WRITTEN INSTRUCTION: For each of the following statements, answer yes or no according to the text on a roomier airline class, and quote the words from the text that settle it. 1. The imagined class would have a center aisle 24 inches wide. 2. The writer claims to know how health clubs could profit from this model. 3. The imagined class would offer seats 4 inches wider than on a standard flight.

TEXT SHOWN:
With the removal of 37% of the seats could the airline charge 50-60% more for the ticket?  It sure seems like there would be a market for this.  At least the math works if the customers are there.  GOOD LORD I would buy that deal all damn day even if it didn’t come with free food and beverage!  It seems it would AT LEAST be worth an experiment.  Every airline seems to be chasing the exact same space – make more money by crowding more people in.   This assumes that what people value is simply cheaper fares and moderate service. I wonder what would happen if an airline decided to attract people who value SPACE and excellent service.

Here is what the boarding experience might sound like:

“Hello folks, this is a completely full flight today but no worries, you are flying our new ‘Respect Class’ and there is no need to be anxious about overhead space as you are guaranteed to have your very own space over your designated seat!”   

“You will also enjoy 7 inch wider seats, 7 degrees more recline and 4 inches more leg room than our standard flight.  The center isle is 24 inches instead of 18 inches so you can avoid those awkward moments to and from the lavatory when you must decide which side of your body you will thrust into the face of the poor bastard in the isle seat in order that another passenger may pass.”   

“Speaking of lavatories! Ours are occupied on average 37% less and are 6 inches wider than standard in order to prevent those painful shoulder dislocations required in most airplane lavatories.” 

“Your Internet connection will be 37% better and we predict you are 37% more likely to have an outstanding experience. If you do, please don’t be shy about posting comments out there!”

“Also, since there are far fewer of you, boarding and deplaning takes about half the time as our standard flights.”    

Okay, that’s my fantasy and if you have flown much lately you know why this is my fantasy!  There are certainly exceptions to the “always bad to mediocre experience” and they seem to occur when I fly Virgin America, or I buy (or get upgraded) to first class.  It is amazing how much better the flying experience can actually be.

Now think about your health club.   People experience the same anxieties in overly crowded clubs as one does on overly crowded flights.  Things like attending a class, getting into Team Training, having an open treadmill, finding a vacant locker, taking a shower, having kids get the attention needed in the Kids Club, all of these things have increased value when a club is not over-crowded.  My hunch is that with the proliferation of high-volume/low-price clubs, there may be an opportunity for growth in the higher-price and more-space model.  How might you capitalize on having all your members fly “Respect Class” instead of what coach class is becoming?   Look, I sure don’t have the answer here.  I am just positing the question.  But I do know that I’d pay for this flying experience every time.

SUPPLIED MATERIAL:
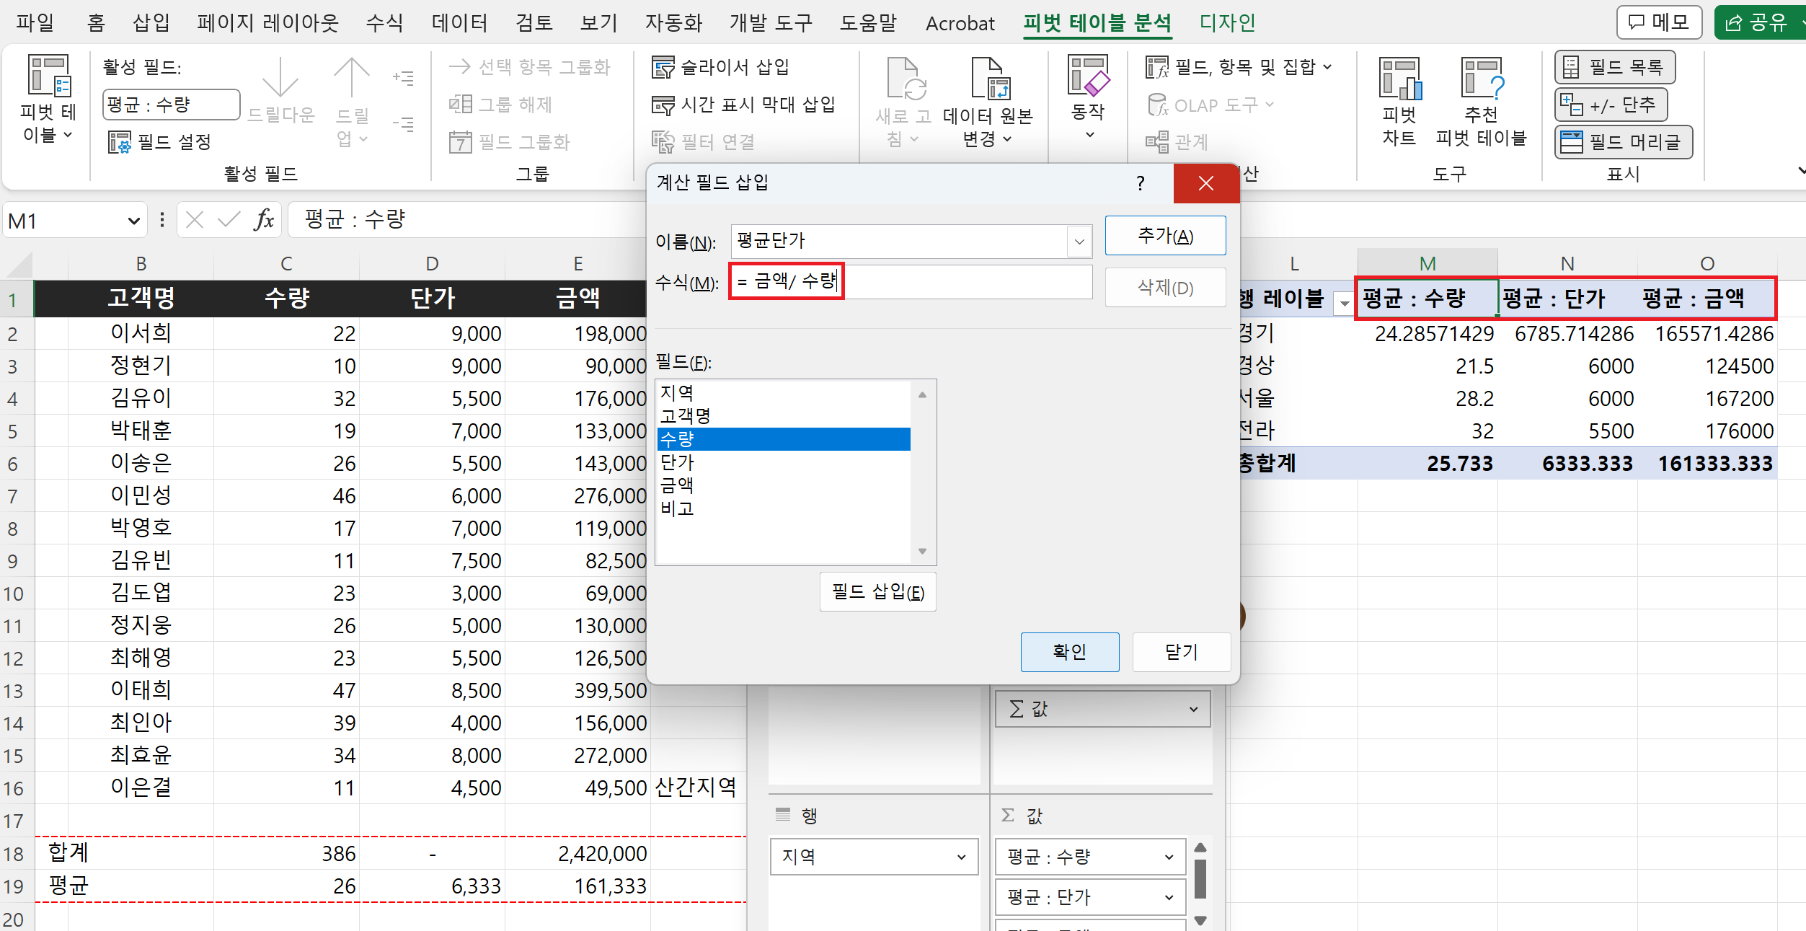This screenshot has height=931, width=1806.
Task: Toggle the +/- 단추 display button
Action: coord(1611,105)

CORRECT ANSWER:
1. Yes: "The center isle is 24 inches instead of 18 inches"
2. No: "Look, I sure don’t have the answer here."
3. No: "You will also enjoy 7 inch wider seats"